The probability we are looking for is the sum of the probabilities of all of the following: CCCCCSSSSS, SCCCCCSSSS, SSCCCCCSSS, SSSCCCCCSS, SSSSCCCCCS, SSSSSCCCCC. Therefore:

possible_6_arrangements <- 6 * factorial(5) * factorial(5)

total_possible_arrangements <- factorial(10)

probability <- possible_6_arrangements / total_possible_arrangements

result <- round(probability, 4)

result

## [1] 0.0238

Problem 9:

I would need to calculate the probabilities of the two outcomes (drawing a queen or lower, and drawing a king or an ace) and their associated payoffs.

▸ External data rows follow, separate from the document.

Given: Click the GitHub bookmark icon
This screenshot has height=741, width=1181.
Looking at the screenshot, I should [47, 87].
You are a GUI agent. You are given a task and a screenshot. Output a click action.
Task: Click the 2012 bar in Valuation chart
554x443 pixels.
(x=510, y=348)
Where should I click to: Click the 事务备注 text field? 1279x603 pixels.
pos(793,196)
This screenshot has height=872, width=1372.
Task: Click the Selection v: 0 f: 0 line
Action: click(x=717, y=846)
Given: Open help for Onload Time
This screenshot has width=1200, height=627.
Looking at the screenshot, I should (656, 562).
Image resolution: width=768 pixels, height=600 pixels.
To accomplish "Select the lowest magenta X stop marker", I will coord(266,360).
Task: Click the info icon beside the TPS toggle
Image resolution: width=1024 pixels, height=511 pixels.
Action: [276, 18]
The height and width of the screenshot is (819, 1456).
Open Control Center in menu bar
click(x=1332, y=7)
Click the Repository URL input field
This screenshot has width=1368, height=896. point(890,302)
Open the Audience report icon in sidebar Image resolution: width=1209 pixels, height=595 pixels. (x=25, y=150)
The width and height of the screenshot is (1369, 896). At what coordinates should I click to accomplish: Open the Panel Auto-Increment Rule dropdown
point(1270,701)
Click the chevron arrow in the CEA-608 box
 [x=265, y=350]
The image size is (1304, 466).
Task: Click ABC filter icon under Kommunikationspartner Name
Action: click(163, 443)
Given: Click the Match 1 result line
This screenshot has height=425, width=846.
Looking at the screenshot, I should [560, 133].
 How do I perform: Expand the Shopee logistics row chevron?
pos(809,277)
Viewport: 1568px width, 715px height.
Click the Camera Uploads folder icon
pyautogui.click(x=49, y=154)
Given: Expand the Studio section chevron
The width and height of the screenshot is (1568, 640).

Drawing a queen or lower would therefore include the cards 2 through 10, Jack, and Queen, which gives us 11 cards per suit.

The expected value (EV):

EV = (P(queen_or_ _lower) × Payoff for queen_or_lower) + (P(king_or_ace) × Payoff for king_or_ace)

So:

prob_queen_or_lower = (11 * 4) / 52
prob_king_or_ace = (2 * 4) / 52

payoff_queen_or_lower = 4
payoff_king_or_ace = -16

# Expected value for one game
expected_value_one_game = (prob_queen_or_lower * payoff_queen_or_lower) + (prob_king_or_ace * payoff_king_or_ace)

# Expected value for 833 games
expected_value_833_games = expected_value_one_game * 833

expected_value_one_game

## [1] 0.9230769

expected_value_833_games

## [1] 768.9231

Using simulations to solve this (just for fun), as I think this is a good case to simulate:

set.seed(123) # for reproducibility 

simulate_game <- function() {
  card <- sample(2:14, 1, replace = TRUE) # 11=Jack, 12=Queen, 13=King, 14=Ace
  if (card <= 12) {
    return(4)
  } else {
    return(-16)
  }
}

simulated_games <- replicate(833, simulate_game())

average_win_loss <- mean(simulated_games)

total_win_loss <- sum(simulated_games)

average_win_loss

## [1] 1.190876

total_win_loss

## [1] 992

It’s interesting how I got similar results not not quite exactly the same.